Group	Intervention	Description
Placebo plus ADT	Placebo	Participants will receive matching Placebo with ADT.
Placebo plus ADT	Androgen Deprivation Therapy (ADT)	Participants will receive matching Placebo with ADT.
Apalutamide plus ADT	Androgen Deprivation Therapy (ADT)	Participants will receive apalutamide 240 milligram (mg) (4X 60 mg tablets) with ADT.
Apalutamide plus ADT	Apalutamide	Participants will receive apalutamide 240 milligram (mg) (4X 60 mg tablets) with ADT.

Primary Outcome Measures

Name	Time	Method
Overall Survival (OS)	Up to 57 months	OS was defined as the time from date of randomization to date of death from any cause.
Radiographic Progression-free Survival (rPFS)	Up to 35 months	rPFS as assessed by the investigator was defined as the duration from the date of randomization to the date of first documentation of radiographic progressive disease or death due to any cause, whichever occurred first. Radiographic progressive disease was defined as progression of soft tissue lesions measured by computed tomography (CT) or magnetic resonance imaging (MRI) as defined by modified Response evaluation criteria in solid tumors (RECIST) 1.1.

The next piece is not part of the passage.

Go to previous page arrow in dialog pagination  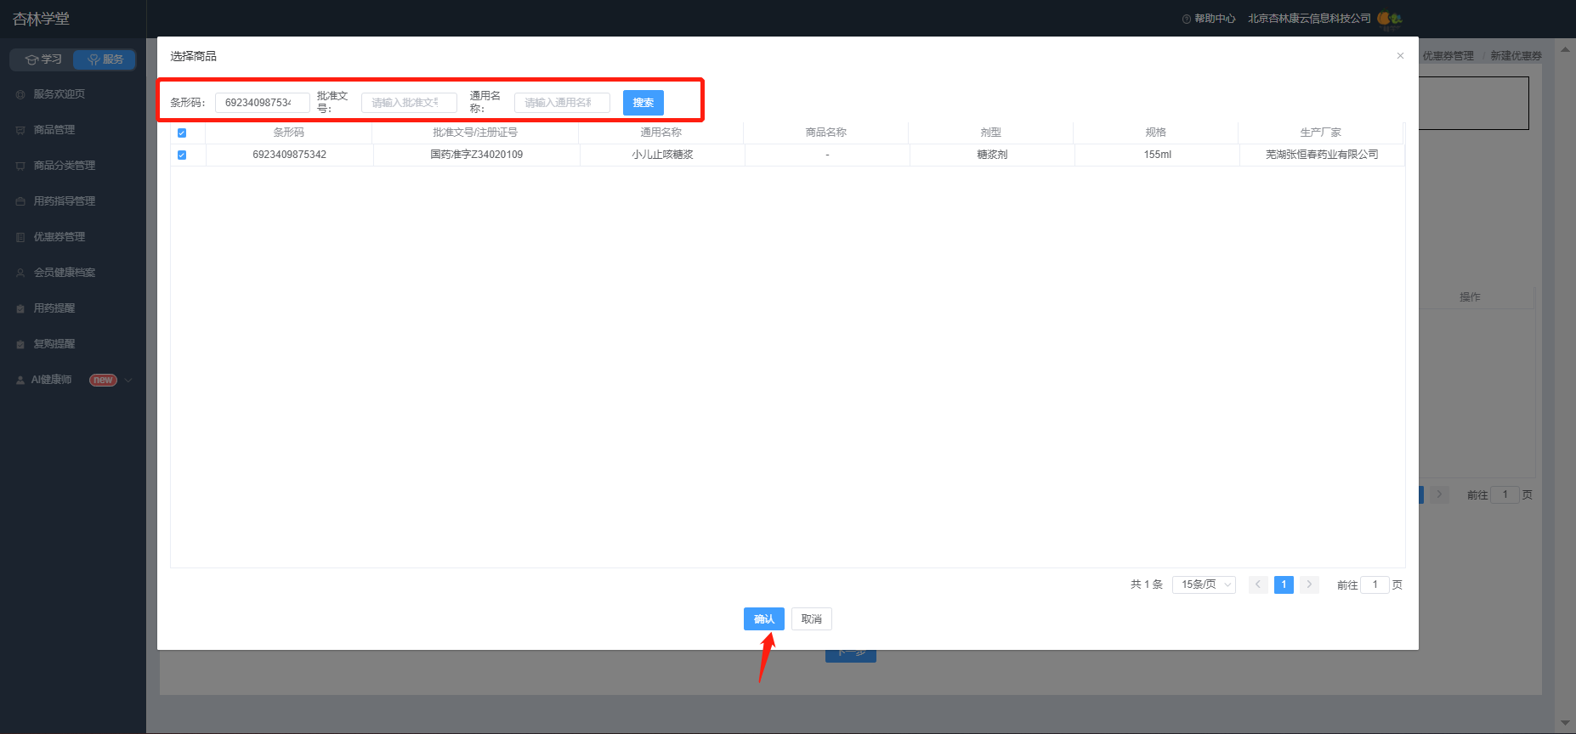tap(1258, 584)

Secondary Outcome Measures

Name	Time	Method
Time to Initiation of Cytotoxic Chemotherapy	Up to 57 months	Time to initiation of cytotoxic chemotherapy was defined as the time from date of randomization to the date of initiation of cytotoxic chemotherapy for prostate cancer.

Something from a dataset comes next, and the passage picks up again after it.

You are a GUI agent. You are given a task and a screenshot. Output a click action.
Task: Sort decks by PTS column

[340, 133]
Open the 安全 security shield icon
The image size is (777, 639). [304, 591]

Time to Chronic Opioid Use	Up to 57 months	Time to chronic opioid use was defined as the time from date of randomization to the first date of confirmed chronic opioid use. For participants entering the study without receiving opioids, chronic opioid use was defined as administration of opioid analgesics lasting for greater than or equal to (\>=) 3 weeks for oral or \>=7 days for non-oral formulations. For participants entering the study already receiving opioids, chronic opioid use was defined as a \>=30 percent (%) increase in total daily dose of the opioid analgesics lasting for \>= 3 weeks for oral or \>= 7 days for non-oral formulation.

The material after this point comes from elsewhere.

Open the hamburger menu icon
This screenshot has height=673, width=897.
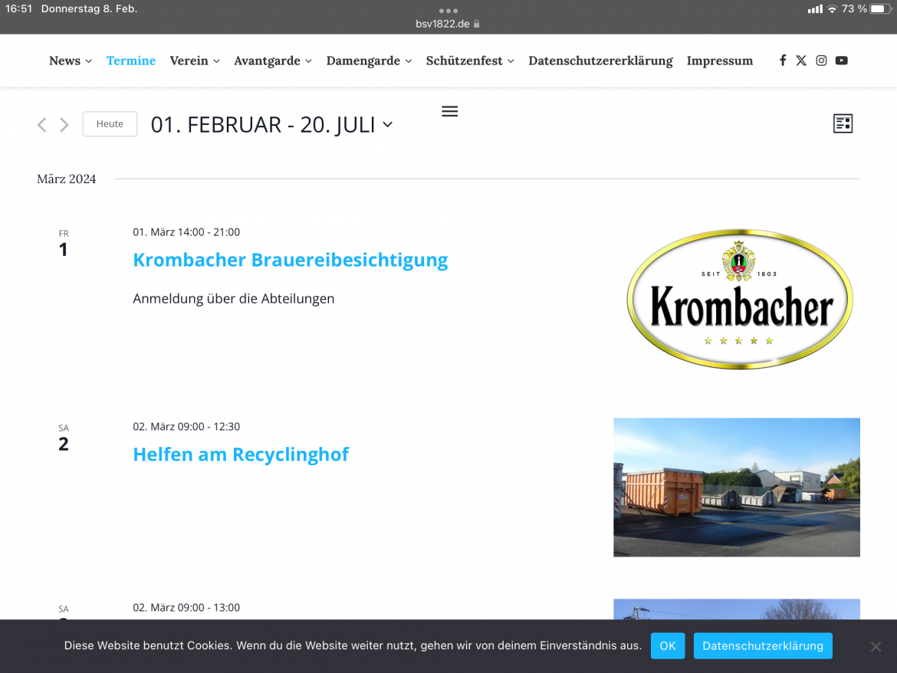pyautogui.click(x=450, y=112)
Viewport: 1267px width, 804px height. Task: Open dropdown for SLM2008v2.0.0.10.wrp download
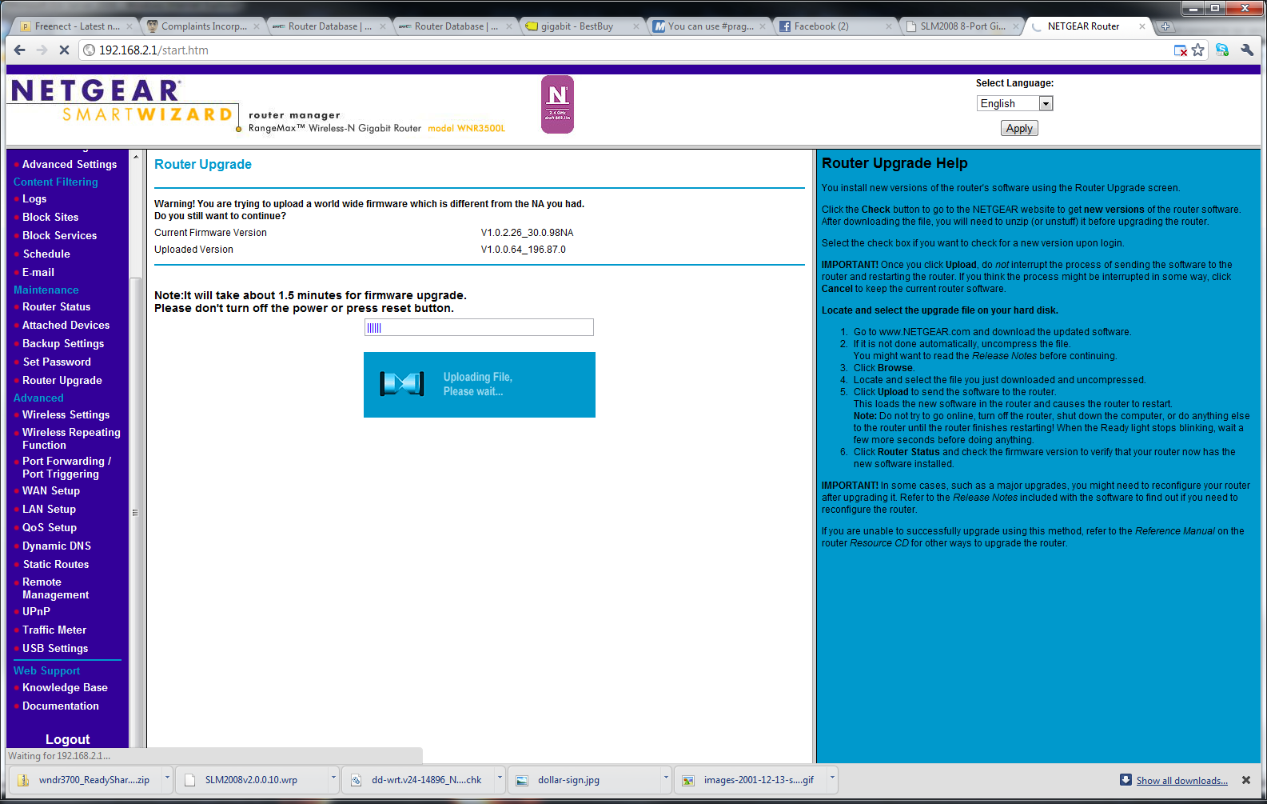[x=333, y=778]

Time to Skeletal-related Event (SRE)	Up to 57 months	Time to SRE was defined as the time from the date of randomization to the date of the first observation of an SRE. A SRE was defined as the occurrence of either a pathological fracture, or spinal cord compression, or radiation to bone, or surgery to bone.
Time to Pain Progression	Up to 57 months	Time to pain progression was defined as the time from the date of randomization to the date of the first observation of pain progression. Pain progression was defined as an average increase by 2 points from baseline to greater than (\>) 4 on the Brief Pain Inventory - Short Form (BPI-SF) worst pain intensity (item 3) with no decrease in opioids confirmed greater than equal to (\>=) 3 weeks apart or initiation of chronic opioids, whichever occurred first. BPI-SF is a self-administered questionnaire developed to assess severity of pain and impact of pain on daily functions. Item 3 (worst pain intensity) asks participants to rate worst pain in prior 7-days on a 0-10 numeric rating scale, where "0" indicates "No pain" and "10" indicates "Pain as bad as you can imagine." A lower score is better.